Father soothed me as we walked on.
“Little one, let’s walk a bit tonight. Father’s only twenty-three—my legs are still strong.”
[In other words, we have no money for a cab.]
“I’m so relieved you and Mother are safe. I’m sorry about all this. The building owner will cover the hospital bills and rebuild the structure properly. I’ll make sure to oversee it.”
[Shoddy construction absolutely cannot happen!]
“People say when I talk to our little one, it’s like having a real conversation. Come on, let’s spend a deep night together, just us men.”

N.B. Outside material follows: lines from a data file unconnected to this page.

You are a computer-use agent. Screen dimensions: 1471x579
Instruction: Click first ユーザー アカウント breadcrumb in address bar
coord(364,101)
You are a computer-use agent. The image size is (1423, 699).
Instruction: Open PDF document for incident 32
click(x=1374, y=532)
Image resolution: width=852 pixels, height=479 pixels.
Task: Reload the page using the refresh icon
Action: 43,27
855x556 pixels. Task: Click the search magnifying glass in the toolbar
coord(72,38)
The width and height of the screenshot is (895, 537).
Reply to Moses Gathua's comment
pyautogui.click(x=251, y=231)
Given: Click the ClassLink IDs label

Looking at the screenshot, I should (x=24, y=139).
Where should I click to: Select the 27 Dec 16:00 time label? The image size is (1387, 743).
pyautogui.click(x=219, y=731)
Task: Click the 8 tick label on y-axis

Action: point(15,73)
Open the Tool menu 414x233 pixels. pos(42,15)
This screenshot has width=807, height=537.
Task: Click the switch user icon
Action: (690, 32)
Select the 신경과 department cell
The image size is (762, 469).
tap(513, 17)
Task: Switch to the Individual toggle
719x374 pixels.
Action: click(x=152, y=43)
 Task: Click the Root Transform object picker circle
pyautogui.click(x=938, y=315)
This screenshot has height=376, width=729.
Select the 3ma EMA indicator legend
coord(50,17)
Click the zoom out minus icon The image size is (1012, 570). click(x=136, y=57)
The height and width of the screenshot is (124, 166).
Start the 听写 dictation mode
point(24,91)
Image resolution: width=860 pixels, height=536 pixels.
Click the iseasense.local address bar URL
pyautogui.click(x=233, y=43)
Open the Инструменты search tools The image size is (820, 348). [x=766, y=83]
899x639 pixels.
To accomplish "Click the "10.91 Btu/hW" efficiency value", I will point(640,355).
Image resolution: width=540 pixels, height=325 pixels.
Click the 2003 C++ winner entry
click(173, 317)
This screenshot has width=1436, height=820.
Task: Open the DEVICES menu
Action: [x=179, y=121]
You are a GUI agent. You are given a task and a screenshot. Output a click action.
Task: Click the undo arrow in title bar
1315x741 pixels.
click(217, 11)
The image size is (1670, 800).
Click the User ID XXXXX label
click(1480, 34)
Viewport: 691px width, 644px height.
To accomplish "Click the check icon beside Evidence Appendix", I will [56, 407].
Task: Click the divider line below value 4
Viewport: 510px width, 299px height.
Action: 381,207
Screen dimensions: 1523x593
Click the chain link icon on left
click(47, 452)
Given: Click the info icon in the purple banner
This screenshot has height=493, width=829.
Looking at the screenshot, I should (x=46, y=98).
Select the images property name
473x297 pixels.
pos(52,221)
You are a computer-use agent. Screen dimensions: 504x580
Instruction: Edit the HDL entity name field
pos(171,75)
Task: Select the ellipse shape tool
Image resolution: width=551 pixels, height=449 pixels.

[Hmm. I’ll have to pass on that.]
I shook my head firmly.
“Does our Sung-guk really understand everything Father says?”
[Of course.]
Father finally smiled, his puffy face breaking into a grin.
Mother, injured yet fretting over hospital bills.
Father, saving on cab fare by carrying his one-year-old son through the night.
Yet somehow, all of this felt strangely wonderful.
On this late summer night, my twenty-three-year-old father—penniless and struggling—trudges forward with me strapped to his chest in a baby carrier.
I sense that I will remember this night for a very long time.